More than one in ten residential properties sold in NSW is being snapped up by foreign investors, a third of whom are Chinese nationals.
Data from NSW’s Office of State Revenue (OSR) shows that from July to September, foreign nationals accounted for 11% (or 2,995) of residential property purchases, compared with 7.51% made by first-home buyers.
Opposition leader Luke Foley is also pushing for stamp duty to be increased – from 4% to 7% for foreign investors on residential homes – to mitigate the pressure they exert on house prices.
“Evidence suggests a surcharge on foreign investors will take some pressure off house prices and go a way to levelling the playing field for first-home buyers,” Foley said on Tuesday.
NSW Treasurer Dominic Perrottet said he was aware of the problem and would lift the surcharge in the June budget.
On the other hand, some experts have expressed doubts that raising stamp duty would improve housing affordability for NSW’s first-home buyers.
Professor James Laurenceson, deputy director of the Australia-China Relations Institute (ACRI) at UTS, recently expressed his scepticism. “The housing prices, particularly in Sydney, are still going up and that gets at this point — even if the proportion of foreign buyers falls it doesn’t mean that house prices are going to fall,” he said.

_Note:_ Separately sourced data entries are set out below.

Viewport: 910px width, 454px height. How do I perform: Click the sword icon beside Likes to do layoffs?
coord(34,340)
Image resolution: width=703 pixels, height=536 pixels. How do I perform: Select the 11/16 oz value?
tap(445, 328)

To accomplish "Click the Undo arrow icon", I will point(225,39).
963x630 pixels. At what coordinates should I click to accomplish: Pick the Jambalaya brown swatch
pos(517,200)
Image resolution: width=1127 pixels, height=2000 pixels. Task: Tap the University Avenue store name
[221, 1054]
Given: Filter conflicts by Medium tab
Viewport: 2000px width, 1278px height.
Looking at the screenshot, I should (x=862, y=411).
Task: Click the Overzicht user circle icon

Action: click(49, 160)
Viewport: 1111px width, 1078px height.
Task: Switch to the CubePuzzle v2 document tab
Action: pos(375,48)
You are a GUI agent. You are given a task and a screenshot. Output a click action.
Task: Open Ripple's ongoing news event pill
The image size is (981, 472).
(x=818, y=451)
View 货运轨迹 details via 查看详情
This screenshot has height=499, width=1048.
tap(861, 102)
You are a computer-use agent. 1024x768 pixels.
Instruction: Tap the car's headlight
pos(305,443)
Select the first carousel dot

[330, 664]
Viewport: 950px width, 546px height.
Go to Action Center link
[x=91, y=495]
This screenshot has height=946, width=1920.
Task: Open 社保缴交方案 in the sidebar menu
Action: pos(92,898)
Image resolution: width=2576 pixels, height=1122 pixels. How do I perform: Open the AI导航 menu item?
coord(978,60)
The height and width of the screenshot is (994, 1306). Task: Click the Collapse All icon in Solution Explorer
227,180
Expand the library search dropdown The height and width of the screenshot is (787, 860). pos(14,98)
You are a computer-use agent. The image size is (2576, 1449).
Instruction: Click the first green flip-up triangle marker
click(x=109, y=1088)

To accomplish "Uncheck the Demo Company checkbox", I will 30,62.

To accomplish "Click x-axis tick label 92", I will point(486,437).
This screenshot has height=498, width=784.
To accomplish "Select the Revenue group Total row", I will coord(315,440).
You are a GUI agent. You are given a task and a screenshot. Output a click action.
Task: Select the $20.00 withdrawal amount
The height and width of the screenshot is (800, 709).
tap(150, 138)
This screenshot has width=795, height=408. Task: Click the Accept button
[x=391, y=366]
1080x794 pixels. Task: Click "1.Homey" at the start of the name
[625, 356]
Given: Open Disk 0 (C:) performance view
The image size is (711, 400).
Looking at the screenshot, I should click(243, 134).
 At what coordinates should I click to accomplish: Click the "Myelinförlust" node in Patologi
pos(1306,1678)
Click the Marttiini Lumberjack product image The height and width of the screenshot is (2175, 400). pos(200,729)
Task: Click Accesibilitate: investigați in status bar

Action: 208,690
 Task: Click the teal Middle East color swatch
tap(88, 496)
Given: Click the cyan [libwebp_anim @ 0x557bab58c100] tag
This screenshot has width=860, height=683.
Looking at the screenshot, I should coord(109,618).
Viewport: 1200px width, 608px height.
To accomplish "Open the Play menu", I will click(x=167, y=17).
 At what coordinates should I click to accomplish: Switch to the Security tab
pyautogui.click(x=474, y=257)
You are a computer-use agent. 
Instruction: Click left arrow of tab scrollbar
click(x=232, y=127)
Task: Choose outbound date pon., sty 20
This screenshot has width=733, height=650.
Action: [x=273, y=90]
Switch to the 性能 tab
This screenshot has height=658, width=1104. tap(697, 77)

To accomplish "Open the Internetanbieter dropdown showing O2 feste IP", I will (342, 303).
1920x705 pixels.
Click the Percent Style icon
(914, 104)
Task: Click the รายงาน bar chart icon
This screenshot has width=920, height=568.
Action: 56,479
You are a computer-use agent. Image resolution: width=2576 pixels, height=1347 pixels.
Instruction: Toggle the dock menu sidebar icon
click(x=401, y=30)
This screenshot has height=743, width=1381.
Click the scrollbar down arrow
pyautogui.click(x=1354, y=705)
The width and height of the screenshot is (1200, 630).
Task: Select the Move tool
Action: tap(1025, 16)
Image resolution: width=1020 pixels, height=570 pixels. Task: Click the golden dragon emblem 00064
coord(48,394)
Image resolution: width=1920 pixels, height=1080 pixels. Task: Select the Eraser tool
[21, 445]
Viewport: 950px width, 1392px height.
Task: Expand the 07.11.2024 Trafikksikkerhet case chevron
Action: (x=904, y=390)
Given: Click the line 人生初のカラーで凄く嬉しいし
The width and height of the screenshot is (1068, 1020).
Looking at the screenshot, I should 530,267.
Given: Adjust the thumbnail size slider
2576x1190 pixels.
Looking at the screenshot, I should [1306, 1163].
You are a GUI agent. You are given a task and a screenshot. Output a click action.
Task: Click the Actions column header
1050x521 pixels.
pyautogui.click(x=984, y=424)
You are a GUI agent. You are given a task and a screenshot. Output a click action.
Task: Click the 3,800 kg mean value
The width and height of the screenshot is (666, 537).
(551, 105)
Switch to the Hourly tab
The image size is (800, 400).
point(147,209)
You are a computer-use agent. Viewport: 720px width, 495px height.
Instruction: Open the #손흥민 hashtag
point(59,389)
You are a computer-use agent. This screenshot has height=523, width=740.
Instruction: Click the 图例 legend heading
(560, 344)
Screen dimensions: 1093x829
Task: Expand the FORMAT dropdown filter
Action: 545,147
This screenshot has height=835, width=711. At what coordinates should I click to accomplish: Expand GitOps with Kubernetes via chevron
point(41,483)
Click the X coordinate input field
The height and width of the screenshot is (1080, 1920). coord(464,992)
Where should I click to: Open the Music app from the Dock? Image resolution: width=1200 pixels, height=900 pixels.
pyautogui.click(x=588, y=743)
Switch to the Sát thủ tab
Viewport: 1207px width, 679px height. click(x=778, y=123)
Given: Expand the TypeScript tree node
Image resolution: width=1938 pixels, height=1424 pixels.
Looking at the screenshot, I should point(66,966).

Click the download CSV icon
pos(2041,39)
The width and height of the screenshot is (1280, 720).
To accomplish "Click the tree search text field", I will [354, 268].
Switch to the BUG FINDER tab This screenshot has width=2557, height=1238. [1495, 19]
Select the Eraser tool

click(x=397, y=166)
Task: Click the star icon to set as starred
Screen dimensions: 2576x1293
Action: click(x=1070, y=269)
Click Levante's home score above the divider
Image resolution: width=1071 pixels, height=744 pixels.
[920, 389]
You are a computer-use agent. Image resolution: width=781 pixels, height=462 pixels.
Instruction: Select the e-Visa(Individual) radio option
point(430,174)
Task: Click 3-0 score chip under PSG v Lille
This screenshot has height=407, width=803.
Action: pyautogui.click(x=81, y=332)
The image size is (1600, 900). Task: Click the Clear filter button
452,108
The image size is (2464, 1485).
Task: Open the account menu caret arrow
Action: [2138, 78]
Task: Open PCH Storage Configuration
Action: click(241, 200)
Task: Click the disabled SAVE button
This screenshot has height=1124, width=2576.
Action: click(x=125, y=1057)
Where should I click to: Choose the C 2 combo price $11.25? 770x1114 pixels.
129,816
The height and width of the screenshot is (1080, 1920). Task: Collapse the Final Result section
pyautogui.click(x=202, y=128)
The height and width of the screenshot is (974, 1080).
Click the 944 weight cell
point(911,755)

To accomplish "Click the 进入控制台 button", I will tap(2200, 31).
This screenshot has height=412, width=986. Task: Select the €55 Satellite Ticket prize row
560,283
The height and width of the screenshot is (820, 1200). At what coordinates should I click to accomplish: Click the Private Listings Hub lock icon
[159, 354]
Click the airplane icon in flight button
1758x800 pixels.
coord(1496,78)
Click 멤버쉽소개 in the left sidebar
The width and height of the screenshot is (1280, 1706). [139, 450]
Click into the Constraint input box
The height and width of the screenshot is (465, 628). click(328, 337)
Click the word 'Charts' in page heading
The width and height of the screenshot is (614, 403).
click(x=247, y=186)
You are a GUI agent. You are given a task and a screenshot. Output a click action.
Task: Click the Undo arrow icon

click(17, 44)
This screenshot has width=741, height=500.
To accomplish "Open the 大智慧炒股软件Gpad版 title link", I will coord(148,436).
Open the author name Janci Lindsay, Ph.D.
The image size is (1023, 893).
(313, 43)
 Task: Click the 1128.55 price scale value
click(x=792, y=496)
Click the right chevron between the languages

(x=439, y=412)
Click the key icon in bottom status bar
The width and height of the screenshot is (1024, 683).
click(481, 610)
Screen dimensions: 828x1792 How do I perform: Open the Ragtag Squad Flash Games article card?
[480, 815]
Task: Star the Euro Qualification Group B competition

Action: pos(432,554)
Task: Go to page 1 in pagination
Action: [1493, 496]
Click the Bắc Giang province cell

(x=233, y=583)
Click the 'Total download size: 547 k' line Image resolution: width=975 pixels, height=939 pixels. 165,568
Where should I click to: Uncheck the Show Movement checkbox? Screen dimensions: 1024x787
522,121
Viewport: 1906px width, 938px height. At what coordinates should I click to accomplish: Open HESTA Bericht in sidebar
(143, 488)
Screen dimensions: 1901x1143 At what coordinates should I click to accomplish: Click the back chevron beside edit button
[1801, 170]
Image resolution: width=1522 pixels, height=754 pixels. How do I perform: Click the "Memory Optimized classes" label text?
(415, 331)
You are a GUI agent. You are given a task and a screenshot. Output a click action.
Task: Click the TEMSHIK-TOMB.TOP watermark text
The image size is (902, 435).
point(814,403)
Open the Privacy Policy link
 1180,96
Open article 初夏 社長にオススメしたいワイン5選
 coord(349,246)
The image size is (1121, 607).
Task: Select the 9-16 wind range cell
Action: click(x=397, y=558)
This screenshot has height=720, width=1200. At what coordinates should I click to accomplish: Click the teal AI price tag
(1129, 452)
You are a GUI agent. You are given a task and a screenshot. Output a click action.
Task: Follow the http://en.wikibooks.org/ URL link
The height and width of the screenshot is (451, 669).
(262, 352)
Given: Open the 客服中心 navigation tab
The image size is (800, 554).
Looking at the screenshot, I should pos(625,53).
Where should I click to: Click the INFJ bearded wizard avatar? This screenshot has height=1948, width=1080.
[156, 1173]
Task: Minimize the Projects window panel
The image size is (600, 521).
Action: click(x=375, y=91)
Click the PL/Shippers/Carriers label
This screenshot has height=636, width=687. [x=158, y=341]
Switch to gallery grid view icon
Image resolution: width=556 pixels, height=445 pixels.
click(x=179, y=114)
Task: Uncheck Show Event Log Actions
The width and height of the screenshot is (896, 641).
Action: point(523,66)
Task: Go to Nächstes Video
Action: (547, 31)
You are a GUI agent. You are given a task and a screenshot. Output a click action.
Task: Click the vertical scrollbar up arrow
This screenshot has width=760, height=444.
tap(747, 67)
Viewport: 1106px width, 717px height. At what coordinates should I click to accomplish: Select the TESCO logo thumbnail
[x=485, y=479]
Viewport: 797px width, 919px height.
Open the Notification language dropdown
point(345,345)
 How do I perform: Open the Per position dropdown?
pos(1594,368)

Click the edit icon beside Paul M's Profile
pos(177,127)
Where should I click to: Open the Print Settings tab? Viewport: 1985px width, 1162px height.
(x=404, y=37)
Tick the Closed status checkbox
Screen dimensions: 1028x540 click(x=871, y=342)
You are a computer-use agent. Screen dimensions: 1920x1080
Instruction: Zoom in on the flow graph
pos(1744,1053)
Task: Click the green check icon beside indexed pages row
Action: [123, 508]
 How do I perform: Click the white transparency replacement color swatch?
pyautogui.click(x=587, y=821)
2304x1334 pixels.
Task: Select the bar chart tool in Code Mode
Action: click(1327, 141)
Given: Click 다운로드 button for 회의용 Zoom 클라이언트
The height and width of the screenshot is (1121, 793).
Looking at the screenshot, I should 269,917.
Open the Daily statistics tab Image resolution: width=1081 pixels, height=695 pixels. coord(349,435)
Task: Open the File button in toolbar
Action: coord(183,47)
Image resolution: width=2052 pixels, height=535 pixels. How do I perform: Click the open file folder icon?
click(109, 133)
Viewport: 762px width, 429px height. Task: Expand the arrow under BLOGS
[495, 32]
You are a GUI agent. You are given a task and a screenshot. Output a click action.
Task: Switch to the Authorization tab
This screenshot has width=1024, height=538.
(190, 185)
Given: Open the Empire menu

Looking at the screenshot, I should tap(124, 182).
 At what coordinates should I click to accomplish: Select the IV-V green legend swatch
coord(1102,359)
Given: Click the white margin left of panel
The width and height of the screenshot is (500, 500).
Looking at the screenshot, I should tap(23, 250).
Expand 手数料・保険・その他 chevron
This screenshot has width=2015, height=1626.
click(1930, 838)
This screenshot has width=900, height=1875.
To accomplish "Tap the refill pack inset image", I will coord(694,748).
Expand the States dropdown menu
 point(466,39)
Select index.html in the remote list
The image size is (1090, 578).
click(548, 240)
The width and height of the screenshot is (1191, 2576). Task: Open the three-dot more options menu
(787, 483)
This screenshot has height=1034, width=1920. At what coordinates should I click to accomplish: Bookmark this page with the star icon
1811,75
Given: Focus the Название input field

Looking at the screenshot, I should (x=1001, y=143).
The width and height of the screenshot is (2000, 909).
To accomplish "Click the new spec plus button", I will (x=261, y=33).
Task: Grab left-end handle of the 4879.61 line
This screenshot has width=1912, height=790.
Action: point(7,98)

Laurenceson said it wasn’t true that foreign buyers, particularly those from China, were pushing Australians out of the property market. “Foreign Chinese buyers only account [for] 3.6 per cent of demand in New South Wales — a lot of that demand is for new apartments, new houses, not existing houses,” he said.
In contrast, 96.4% of buyers were local, making it a bit of a stretch to blame the state’s rising housing unaffordability on foreign investors. “Something that the Reserve Bank of Australia has long talked about is the fact that the types of properties foreign investors are buying are not the types of properties first-home buyers are buying,” he said.
A senate inquiry into the matter last year found that demand from foreign investors helped increase housing supply in Australia.
“It’s basic economics. If you expand supply it’s going to restrain housing price growth, it’s certainly not going to put upward pressure on it,” Laurenceson said. “There’s lots of reasons why housing prices are going up —but laying the blame at the feet of Chinese buyers when they only account for 3.6 per cent of total housing demand is clearly a misleading narrative.”